## Aim of the exercise
Scanning the entries below, copy every line that contains the word "computer".

Data for analysis below:

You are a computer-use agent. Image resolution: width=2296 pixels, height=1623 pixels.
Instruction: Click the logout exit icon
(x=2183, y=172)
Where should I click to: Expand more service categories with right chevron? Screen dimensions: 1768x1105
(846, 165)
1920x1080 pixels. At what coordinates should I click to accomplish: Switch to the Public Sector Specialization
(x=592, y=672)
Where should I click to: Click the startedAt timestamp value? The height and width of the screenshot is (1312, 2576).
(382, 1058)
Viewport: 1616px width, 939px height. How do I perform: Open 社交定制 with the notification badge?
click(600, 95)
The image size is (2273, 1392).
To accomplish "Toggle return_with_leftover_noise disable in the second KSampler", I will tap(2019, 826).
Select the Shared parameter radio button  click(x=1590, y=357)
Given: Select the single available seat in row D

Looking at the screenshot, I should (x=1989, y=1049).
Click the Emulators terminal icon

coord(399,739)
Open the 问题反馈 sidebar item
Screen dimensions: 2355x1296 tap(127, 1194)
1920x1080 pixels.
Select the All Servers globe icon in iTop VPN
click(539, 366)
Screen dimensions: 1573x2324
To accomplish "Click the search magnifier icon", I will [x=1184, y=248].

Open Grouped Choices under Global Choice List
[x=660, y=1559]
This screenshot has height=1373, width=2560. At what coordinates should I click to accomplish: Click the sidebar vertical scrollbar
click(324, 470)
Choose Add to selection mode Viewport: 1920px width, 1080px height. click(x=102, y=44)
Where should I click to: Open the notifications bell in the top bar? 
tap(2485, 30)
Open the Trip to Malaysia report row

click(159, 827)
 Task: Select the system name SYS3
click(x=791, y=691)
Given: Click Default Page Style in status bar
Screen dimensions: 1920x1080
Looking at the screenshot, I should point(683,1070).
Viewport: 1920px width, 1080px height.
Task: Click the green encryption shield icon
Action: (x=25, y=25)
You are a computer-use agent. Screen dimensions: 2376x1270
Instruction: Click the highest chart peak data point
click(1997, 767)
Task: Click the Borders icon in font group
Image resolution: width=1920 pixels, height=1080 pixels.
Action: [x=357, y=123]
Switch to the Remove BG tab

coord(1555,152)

End of Data for analysis.

## Response to this task
You are a computer-use agent. Image resolution: width=2296 pixels, height=1623 pixels.
You are a computer-use agent. Screen dimensions: 2376x1270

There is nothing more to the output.